The second part of the test is referred to as the operational test. This test states that an entity will be regarded as operated exclusively for one or more exempt purposes only if it engages primarily in activities which accomplish one or more of the exempt purposes specified in IRC 501(c)(3). An entity will not meet the operational test if more than an insubstantial part of its activities are not in furtherance of an exempt purpose. 26 CFR Section 1.501(c)(3)-1(c).

Again, the key issue with this test involves the meaning of insubstantial. For purposes of Section 35 of the SBTA it shall be prima facie evidence that an unrelated activity is insubstantial if it accounts for less than 10% of the Flow-Through Entity's gross receipts. The Department may also allow a cost comparison, when available, to determine if an unrelated activity is insubstantial. The comparison shall be based on the costs associated with performing the exempt activity compared to the costs associated with performing the unrelated activity.
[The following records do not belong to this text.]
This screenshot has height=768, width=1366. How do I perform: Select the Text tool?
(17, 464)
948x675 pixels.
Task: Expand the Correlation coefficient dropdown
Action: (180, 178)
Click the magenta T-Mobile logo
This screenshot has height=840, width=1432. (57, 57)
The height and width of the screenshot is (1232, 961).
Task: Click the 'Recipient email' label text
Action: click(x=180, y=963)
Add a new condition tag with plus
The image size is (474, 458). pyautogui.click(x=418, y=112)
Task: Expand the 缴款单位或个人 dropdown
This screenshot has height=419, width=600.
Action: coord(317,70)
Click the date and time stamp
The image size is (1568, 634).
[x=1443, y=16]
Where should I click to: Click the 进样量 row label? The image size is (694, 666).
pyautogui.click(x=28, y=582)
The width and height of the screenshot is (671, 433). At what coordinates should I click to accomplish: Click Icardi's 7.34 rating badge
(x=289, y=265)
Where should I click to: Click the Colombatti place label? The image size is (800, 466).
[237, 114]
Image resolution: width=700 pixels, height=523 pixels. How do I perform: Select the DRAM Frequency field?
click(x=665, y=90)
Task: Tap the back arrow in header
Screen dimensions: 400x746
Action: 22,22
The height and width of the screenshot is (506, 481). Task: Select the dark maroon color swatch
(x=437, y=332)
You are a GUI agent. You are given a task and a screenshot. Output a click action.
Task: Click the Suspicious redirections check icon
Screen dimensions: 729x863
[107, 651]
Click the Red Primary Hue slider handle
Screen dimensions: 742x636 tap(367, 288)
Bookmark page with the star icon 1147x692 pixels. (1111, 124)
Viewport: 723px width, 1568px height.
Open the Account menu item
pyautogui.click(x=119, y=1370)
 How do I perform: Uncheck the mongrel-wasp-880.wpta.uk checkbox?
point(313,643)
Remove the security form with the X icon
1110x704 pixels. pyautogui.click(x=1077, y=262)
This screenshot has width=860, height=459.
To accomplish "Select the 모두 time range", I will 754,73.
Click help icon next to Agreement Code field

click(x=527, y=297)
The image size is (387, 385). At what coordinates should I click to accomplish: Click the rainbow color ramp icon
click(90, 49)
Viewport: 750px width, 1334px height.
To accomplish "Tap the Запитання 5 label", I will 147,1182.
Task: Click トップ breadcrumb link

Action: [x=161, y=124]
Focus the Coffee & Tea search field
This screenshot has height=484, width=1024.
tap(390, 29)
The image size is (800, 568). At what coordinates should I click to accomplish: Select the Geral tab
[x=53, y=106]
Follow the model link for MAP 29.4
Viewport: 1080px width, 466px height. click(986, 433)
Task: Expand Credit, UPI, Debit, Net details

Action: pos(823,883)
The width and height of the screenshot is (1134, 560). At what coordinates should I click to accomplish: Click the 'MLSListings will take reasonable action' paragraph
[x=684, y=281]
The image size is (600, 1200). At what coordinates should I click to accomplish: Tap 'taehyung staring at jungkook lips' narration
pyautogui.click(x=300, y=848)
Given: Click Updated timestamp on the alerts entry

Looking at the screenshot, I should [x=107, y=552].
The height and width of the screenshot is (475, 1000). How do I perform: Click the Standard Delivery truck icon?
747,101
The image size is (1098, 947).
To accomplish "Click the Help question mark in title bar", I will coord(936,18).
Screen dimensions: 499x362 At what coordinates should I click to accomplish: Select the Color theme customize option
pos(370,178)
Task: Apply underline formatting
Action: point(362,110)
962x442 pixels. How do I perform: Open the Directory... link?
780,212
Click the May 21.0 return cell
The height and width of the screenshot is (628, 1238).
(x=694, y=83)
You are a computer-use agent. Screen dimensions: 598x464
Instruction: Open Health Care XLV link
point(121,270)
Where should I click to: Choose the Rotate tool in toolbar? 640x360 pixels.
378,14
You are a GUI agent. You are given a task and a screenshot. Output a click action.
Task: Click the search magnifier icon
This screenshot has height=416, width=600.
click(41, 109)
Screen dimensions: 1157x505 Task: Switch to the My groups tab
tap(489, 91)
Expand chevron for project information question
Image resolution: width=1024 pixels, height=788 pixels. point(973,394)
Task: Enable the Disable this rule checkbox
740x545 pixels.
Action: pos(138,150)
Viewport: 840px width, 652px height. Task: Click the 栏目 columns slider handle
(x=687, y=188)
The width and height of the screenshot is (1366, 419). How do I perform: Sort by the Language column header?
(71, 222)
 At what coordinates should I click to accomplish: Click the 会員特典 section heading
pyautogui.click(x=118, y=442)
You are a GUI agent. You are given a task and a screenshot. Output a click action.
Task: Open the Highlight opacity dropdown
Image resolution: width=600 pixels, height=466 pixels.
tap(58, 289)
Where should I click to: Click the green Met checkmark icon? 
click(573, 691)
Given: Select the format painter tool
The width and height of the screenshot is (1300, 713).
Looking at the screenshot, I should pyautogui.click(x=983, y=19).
Accordingly, a Flow-Through Entity that meets both the organizational and operational test will be regarded as having business activity that is exclusively related to the charitable, educational, or other purpose or function that is the basis for the exemption under the internal revenue code from federal income taxation of its partners or members. This is true even if it engages in unrelated business activity. However, the unrelated business activity must be insubstantial. Further, in accordance with MCL 208.35(c)(1)(iii) the adjusted tax base attributable to the unrelated business activity is subject to the SBT.